Es war das erste Mal, dass er spürte, ohne sich dessen bewusst zu sein: Wenn die Menschen nicht wahr zueinander waren, waren sie nicht mit ihren Herzen verbunden. Das Herz seiner Mutter schlug. Sein Herz schlug direkt daneben. Aber sie waren getrennt.“

Credit: Suhrkamp Verlag

Zuletzt empfehle ich Lyrik von Serhiy Zhadan. Der 47-jährige ukrainische Dichter und Schriftsteller, der gerade den Friedenspreis des deutschen Buchhandels erhalten hat, schrieb unter anderem den Roman Die Erfindung des Jazz im Donbass. Wiederholt erzählt er von der Region in der Südostukraine, die direkt an Russland grenzt und schon immer Konfliktregion war. Aber wie Zhadan es tut! Lesen Sie Antenne.

Wie viele seiner Bücher, ist auch dieses gerade schwer zu beschaffen. Warten aber lohnt sich. Diese Sprache. Die Bilder. Zhadan schreibt ermutigend, er spart das Schwere nicht aus, doch er findet Worte für das, was das Leben wichtig macht – auch in schweren Zeiten.
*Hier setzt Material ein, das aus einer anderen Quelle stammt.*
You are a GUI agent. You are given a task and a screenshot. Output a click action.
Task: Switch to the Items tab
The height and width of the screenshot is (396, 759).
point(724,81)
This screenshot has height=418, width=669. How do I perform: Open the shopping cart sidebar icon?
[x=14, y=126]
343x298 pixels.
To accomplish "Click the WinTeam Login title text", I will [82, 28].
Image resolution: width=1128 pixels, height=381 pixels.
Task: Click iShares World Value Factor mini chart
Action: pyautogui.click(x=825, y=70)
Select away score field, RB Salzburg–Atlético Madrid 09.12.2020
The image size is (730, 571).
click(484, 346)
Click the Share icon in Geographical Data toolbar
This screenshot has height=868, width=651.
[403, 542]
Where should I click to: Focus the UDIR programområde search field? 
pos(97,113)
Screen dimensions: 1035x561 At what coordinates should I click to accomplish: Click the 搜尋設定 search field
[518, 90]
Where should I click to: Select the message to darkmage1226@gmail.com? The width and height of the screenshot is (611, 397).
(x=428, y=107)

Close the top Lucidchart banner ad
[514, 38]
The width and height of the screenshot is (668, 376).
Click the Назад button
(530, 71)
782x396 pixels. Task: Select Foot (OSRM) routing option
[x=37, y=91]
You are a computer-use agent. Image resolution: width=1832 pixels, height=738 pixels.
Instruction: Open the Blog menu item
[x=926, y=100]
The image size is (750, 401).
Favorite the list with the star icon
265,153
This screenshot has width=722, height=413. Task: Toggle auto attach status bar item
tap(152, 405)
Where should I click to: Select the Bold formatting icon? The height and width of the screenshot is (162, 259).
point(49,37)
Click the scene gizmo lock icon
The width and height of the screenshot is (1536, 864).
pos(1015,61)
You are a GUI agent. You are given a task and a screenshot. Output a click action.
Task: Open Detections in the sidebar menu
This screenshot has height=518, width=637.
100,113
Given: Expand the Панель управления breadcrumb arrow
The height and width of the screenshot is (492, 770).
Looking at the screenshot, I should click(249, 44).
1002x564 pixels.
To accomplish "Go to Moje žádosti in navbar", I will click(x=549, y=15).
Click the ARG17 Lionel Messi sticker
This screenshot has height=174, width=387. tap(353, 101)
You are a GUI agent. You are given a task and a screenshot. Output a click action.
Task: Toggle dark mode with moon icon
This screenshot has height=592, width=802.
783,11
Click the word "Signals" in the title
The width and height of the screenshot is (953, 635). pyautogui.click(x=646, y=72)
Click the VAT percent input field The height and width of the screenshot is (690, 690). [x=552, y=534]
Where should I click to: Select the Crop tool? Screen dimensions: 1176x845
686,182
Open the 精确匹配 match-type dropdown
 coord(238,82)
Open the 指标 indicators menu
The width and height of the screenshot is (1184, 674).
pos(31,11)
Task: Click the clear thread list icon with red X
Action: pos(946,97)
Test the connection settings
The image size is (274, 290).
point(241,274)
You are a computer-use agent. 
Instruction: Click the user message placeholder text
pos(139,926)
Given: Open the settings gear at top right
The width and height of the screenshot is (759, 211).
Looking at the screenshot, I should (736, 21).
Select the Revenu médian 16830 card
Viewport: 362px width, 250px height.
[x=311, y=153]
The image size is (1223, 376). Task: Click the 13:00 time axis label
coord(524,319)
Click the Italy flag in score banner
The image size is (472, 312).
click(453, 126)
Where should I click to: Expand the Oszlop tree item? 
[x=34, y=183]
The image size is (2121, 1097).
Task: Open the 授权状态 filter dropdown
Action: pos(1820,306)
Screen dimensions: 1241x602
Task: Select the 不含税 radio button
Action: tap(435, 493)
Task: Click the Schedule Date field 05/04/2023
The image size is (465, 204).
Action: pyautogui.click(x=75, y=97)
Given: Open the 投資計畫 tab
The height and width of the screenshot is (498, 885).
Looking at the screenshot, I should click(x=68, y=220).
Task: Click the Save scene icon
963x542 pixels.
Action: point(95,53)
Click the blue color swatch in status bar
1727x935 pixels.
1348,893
„Dass mein Vater Tagebuch führte, hatte mich mehr als erstaunt. (…) Seine Einträge machte er auf Notizblöcken. Die er nicht geheim hielt. Im Gegenteil. Merkwürdige Aufzeichnungen waren das. Geschrieben von einem Menschen, der in seinem Leben so gut wie nie einen Stift in die Hand nahm. (…)

In seinen Tagebüchern war mein Vater ungewohnt wehrlos. (..) Ich musste seine Einträge zum Wetter lesen, um zu verstehen, wie wichtig wir ihm waren. Die große Magie des Schreibens besteht darin, selbst mit Zahlen Freude und Trauer ausdrücken zu können.“

aus Serhiy Zhadan, Antenne. Gedichte
Credit: Etienne Girardet, Unsplash

Hinweis: Die hier erwähnten Produkte sind eine persönliche Empfehlung. Ich arbeite redaktionell unabhängig.